This paper identifies and names the “gene effect” in low-light image enhancement (LLIE): static model parameters—often randomly initialized—frequently underperform their randomly initialized counterparts, limiting overall model performance. To address this, we propose a parameter dynamic evolution framework inspired by biological evolution, enabling image-level personalized parameter generation via orthogonal initialization, gene-recombination-based parameter composition, mutation-inspired perturbation, and a lightweight dynamic modulation module. This work is the first to systematically integrate evolutionary principles into LLIE, significantly enhancing model adaptability to diverse low-light conditions. Extensive experiments demonstrate state-of-the-art performance on benchmarks including LOL and DARK, achieving PSNR gains of 1.2–2.4 dB and SSIM improvements of 0.018–0.032 over prior methods, with less than 3% additional inference overhead.

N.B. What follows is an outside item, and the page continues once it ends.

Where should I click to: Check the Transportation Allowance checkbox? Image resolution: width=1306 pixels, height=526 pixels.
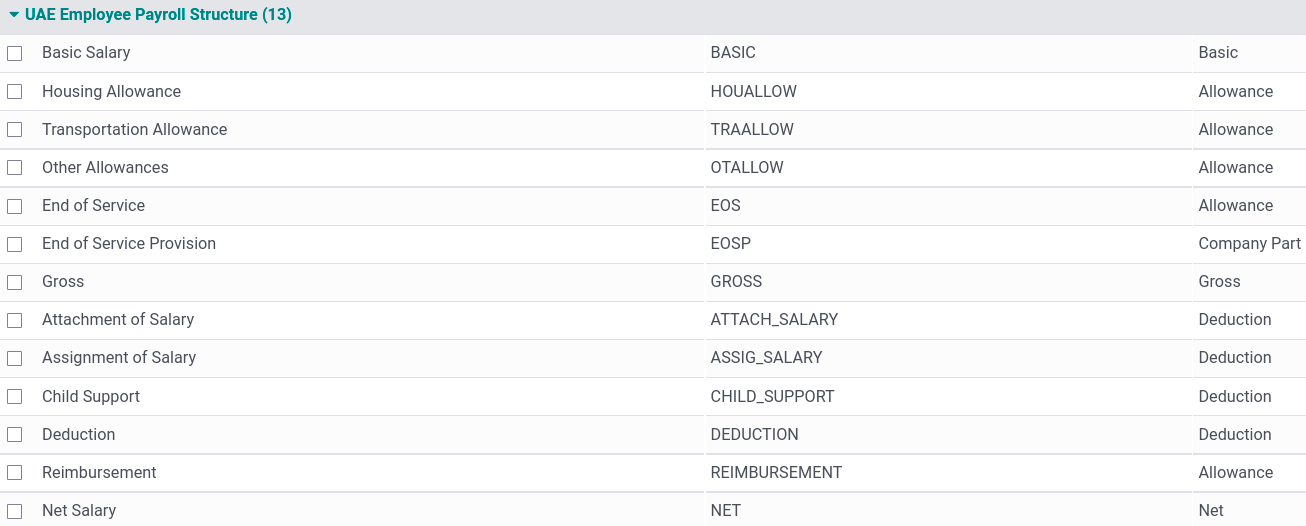14,130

Low-light image enhancement (LLIE) is a fundamental task in computational photography, aiming to improve illumination, reduce noise, and enhance image quality. While recent advancements focus on designing increasingly complex neural network models, we observe a peculiar phenomenon: resetting certain parameters to random values unexpectedly improves enhancement performance for some images. Drawing inspiration from biological genes, we term this phenomenon the gene effect. The gene effect limits enhancement performance, as even random parameters can sometimes outperform learned ones, preventing models from fully utilizing their capacity. In this paper, we investigate the reason and propose a solution. Based on our observations, we attribute the gene effect to static parameters, analogous to how fixed genetic configurations become maladaptive when environments change. Inspired by biological evolution, where adaptation to new environments relies on gene mutation and recombination, we propose parameter dynamic evolution (PDE) to adapt to different images and mitigate the gene effect. PDE employs a parameter orthogonal generation technique and the corresponding generated parameters to simulate gene recombination and gene mutation, separately. Experiments validate the effectiveness of our techniques. The code will be released to the public.